**Problem to solve**. Count how many lines in the entries below contain the string "click", with case counting. Reply with the number alone.

**Supplied records**.
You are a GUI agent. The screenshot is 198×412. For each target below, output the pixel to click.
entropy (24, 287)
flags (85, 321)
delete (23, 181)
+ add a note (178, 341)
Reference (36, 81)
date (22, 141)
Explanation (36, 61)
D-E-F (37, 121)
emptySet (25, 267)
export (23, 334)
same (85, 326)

**Final result**. 1